Im Alltag verlassen wir uns längst auf digitale Helfer. Navigations-Apps oder Sprachassistenten geben den Ton an. Auch in der Medizin hält Künstliche Intelligenz Einzug. Doch wie sicher sind diese Systeme im Zusammenspiel mit Menschen?
Forschende der Technische Universität Dresden (TUD) zeigen, dass genau hier Risiken entstehen. Ihr Leitfaden soll helfen, diese besser zu erkennen und zu vermeiden.
Risiken entstehen im Zusammenspiel
Das Team um Stephen Gilbert vom Else Kröner Fresenius Zentrum für Digitale Gesundheit der TUD hat seine Ergebnisse jetzt in NEJM AI veröffentlicht. Die zentrale Erkenntnis: Nicht nur die Technik entscheidet über Sicherheit, auch die Nutzung durch Menschen spielt eine große Rolle.
KI-Systeme unterstützen heute etwa Radiologen bei der Krebsdiagnose oder helfen bei Therapieentscheidungen. Doch dabei kann es zu Fehlern kommen. Ein Beispiel ist der sogenannte Automatisierungsbias. Dabei übernehmen Fachkräfte Empfehlungen der KI zu schnell und prüfen sie nicht mehr kritisch. Ein weiteres Problem ist falsches Vertrauen. Manche verlassen sich zu stark auf die Technik. Andere ignorieren sie. Beides kann die Behandlung verschlechtern. Auch Stress durch komplexe Systeme oder ein schleichender Verlust von Fachwissen können Risiken erhöhen.

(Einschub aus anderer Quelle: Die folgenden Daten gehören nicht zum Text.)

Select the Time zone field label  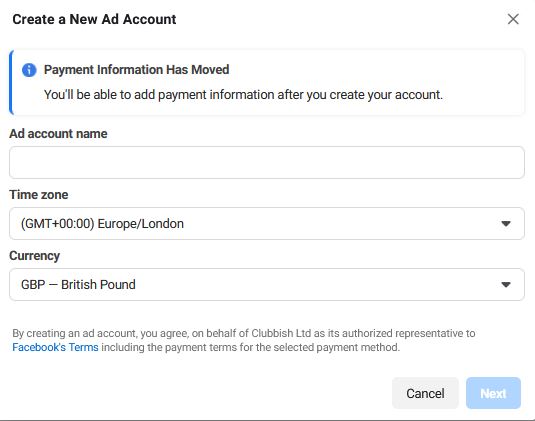click(39, 195)
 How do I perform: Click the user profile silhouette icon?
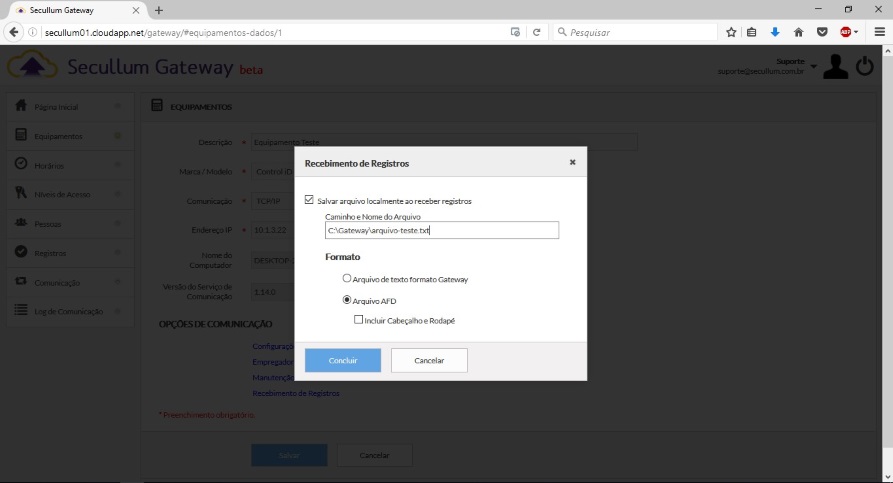pyautogui.click(x=835, y=67)
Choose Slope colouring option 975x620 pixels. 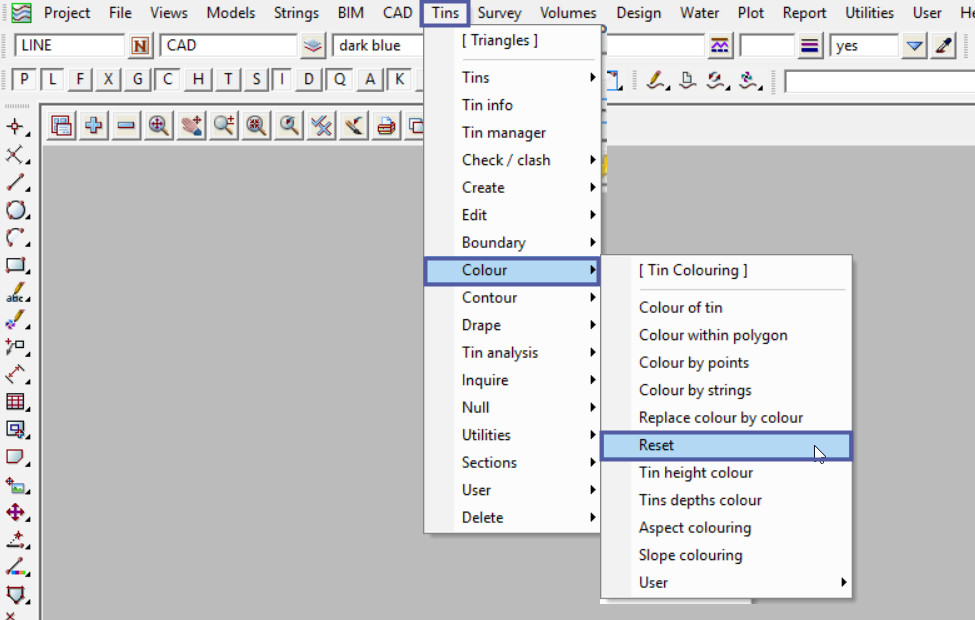691,555
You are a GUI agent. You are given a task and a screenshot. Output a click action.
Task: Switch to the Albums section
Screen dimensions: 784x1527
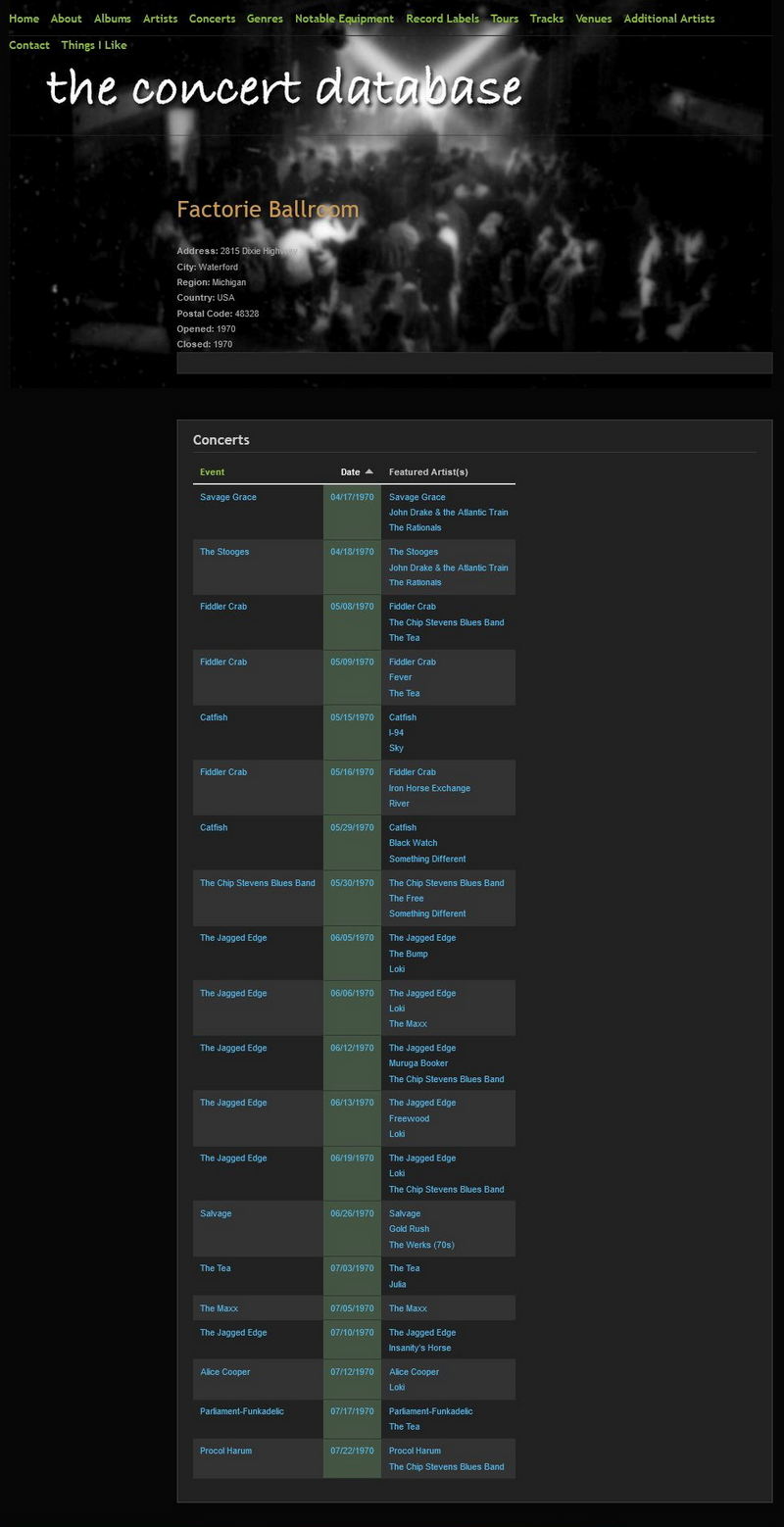click(x=112, y=18)
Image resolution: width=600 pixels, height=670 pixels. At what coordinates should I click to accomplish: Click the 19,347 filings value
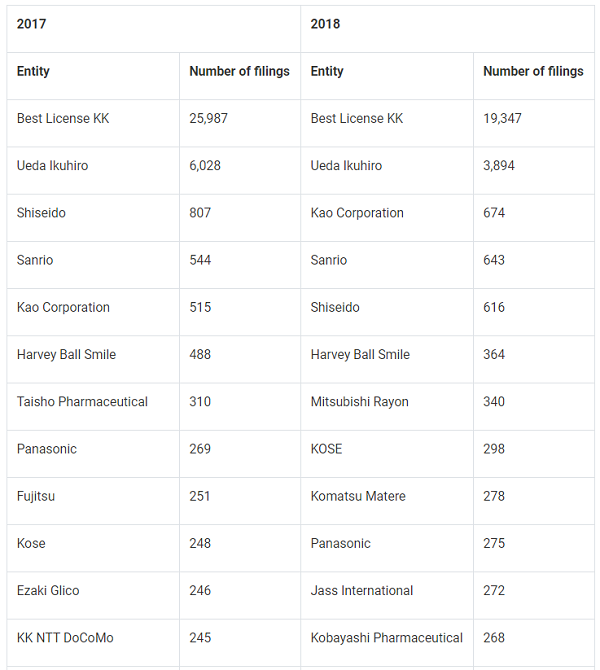point(502,118)
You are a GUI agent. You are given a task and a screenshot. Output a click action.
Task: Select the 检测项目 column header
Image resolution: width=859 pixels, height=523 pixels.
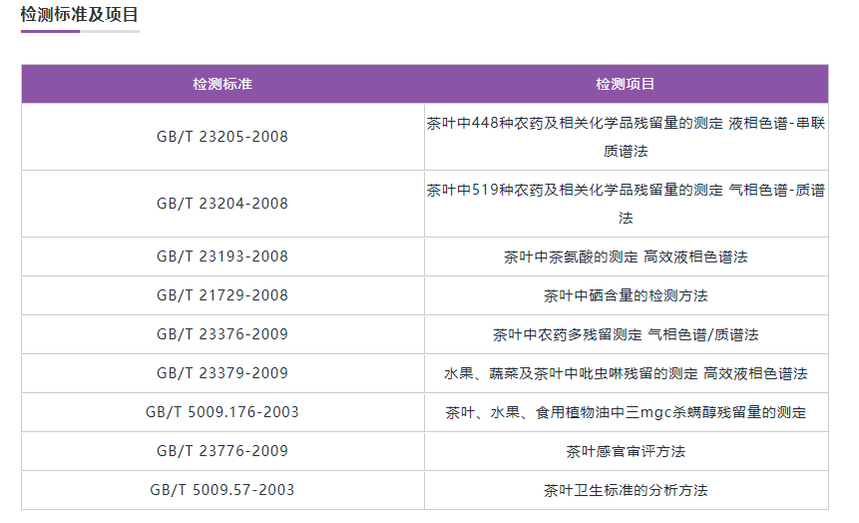click(626, 84)
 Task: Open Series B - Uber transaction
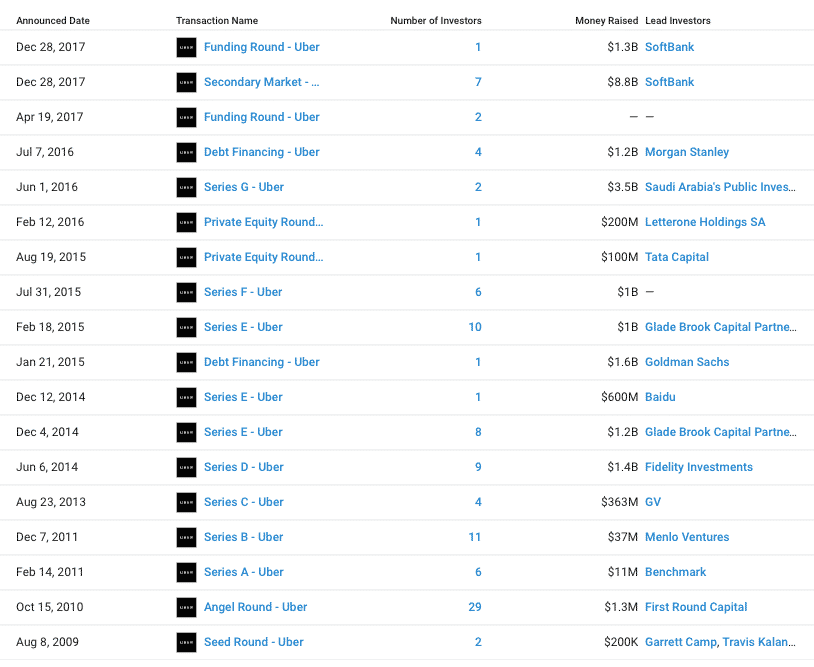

Solche Effekte sind international bekannt. Studien aus den USA und Europa zeigen ähnliche Muster. Besonders bei Entscheidungssoftware kommt es immer wieder zu Fehlinterpretationen oder Übervertrauen. Fachleute sprechen deshalb von einem zentralen Problem der Mensch-Maschine-Interaktion.